About Population Wave Simulation

This simulation models the spatial spread of an invasive species across a 2D landscape using the Fisher-KPP reaction-diffusion equation. Starting from a small central colony, watch the population wave expand outward at a predictable speed determined entirely by two parameters: diffusivity D and growth rate r.

The Fisher-KPP Equation

The governing equation is ∂u/∂t = D∇²u + ru(1−u), where u(x,y,t) is local population density normalized to [0,1]. The first term describes random dispersal (diffusion), the second describes logistic population growth. Fisher proved in 1937 that any localized initial population spreads as a travelling wave with minimum speed v = 2√(Dr).

Allee Effect

Enabling the Allee effect modifies the growth term to ru(u−a)(1−u). When local density falls below threshold a, the growth rate becomes negative — the population shrinks instead of growing. This creates a minimum viable population density for invasion, slowing or halting the wave front.

Numerical Method

The 150×150 grid is evolved using explicit finite differences with zero-flux (Neumann) boundary conditions. The time step is automatically constrained by the CFL condition dt ≤ dx²/(4D) for numerical stability. Color encodes density: blue (u=0, empty) → green (u=0.5, half capacity) → red (u=1, saturated). The bottom strip shows total population over time.

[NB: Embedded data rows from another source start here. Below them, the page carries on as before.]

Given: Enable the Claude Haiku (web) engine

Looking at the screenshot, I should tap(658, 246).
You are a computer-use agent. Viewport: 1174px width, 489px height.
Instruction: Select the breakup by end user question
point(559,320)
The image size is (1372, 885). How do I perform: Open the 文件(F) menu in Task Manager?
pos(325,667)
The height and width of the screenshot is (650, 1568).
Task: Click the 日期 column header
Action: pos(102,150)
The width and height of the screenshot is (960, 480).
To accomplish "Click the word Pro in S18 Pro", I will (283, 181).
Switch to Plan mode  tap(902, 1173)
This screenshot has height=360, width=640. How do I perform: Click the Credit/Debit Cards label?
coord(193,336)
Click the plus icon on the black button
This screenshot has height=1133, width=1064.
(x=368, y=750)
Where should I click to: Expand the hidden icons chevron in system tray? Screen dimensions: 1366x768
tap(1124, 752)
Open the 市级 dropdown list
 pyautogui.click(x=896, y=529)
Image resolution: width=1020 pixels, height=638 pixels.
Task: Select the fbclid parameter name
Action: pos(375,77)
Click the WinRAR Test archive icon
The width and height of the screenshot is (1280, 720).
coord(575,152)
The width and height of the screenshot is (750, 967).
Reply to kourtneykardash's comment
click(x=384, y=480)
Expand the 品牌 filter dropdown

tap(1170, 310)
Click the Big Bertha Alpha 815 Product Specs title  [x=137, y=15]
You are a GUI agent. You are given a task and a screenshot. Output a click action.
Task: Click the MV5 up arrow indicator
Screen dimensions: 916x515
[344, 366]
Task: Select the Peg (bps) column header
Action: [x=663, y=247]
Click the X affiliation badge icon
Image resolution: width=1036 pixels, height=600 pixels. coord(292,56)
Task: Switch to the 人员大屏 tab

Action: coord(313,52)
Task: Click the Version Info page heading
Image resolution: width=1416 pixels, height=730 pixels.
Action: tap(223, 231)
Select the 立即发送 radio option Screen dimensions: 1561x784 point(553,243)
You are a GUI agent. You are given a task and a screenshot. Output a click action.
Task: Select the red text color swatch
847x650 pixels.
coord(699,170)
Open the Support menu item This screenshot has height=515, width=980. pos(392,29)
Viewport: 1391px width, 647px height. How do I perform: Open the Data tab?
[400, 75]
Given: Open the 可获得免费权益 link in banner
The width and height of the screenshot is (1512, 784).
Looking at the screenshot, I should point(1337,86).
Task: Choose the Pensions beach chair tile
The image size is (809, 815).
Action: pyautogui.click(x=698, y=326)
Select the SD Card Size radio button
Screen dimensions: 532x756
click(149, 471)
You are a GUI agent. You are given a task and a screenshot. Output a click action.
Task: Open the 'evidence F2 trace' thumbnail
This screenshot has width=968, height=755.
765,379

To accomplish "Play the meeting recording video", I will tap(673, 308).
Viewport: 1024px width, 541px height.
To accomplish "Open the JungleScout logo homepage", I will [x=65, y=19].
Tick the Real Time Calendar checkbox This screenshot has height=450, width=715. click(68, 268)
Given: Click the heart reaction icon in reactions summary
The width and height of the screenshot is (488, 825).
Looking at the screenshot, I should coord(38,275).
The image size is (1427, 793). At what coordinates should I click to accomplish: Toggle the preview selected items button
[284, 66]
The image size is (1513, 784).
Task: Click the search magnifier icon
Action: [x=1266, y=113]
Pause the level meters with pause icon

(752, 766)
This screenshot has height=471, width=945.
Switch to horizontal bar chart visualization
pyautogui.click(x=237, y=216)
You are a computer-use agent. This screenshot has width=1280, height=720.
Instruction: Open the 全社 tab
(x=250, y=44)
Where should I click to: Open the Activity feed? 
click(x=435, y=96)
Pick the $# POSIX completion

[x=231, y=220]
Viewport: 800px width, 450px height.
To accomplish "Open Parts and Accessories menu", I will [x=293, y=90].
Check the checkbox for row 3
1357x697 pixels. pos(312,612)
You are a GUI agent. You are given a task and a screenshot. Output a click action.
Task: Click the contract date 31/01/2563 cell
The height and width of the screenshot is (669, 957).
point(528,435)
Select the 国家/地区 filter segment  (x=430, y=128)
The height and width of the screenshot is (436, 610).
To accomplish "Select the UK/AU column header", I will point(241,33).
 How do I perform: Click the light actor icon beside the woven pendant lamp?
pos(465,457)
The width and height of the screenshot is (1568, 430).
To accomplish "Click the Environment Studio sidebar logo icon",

Frequently Asked Questions

What is the Fisher-KPP equation?
The Fisher-KPP equation is a partial differential equation that describes the spatial spread of a population through an environment. Proposed independently by Ronald Fisher and by Kolmogorov, Petrovskii, and Piscounov in 1937, it combines diffusion (the spread of individuals by random movement) with logistic growth (population increase limited by carrying capacity). The equation is ∂u/∂t = D∇²u + ru(1−u), where u is local population density (0 to 1), D is diffusivity, and r is the intrinsic growth rate.
What is the wave speed formula v=2√(Dr)?
Fisher proved that for the KPP equation with any localized initial condition, the population front travels at a minimum wave speed of v = 2√(Dr). This elegant result links two biological parameters: D (how fast individuals disperse) and r (how fast the population grows). Faster dispersal or faster growth both increase invasion speed proportionally — doubling D or r increases wave speed by a factor of √2. The wave front has a characteristic sigmoidal shape, transitioning from u=1 (saturated habitat) behind the front to u=0 (empty habitat) ahead of it.
What is the Allee effect and how does it slow invasion?
The Allee effect occurs when individuals in a sparse population have lower fitness than those at moderate density — for example, because finding mates is harder, predator dilution is reduced, or cooperative foraging fails at low density. In the modified equation ∂u/∂t = D∇²u + ru(u−a)(1−u), the threshold a > 0 creates a growth-rate penalty below density a. A population that starts below density a will shrink rather than grow, making it impossible to establish a colony from just one or two individuals. This dramatically slows or stops invasion fronts and creates a minimum viable propagule size.
How is the 2D diffusion simulated numerically?
The simulation uses the finite difference method with an explicit Euler time-stepping scheme. The Laplacian ∇²u is approximated using the five-point stencil: ∇²u ≈ (u[i+1,j] + u[i−1,j] + u[i,j+1] + u[i,j−1] − 4u[i,j]) / Δx². With grid spacing Δx=1 and time step Δt=0.1, the scheme is stable when Δt ≤ Δx²/(4D) (the CFL condition for 2D diffusion). Boundary conditions are zero-flux (Neumann): the density gradient is zero at the grid edges, so the population cannot leave the simulated region.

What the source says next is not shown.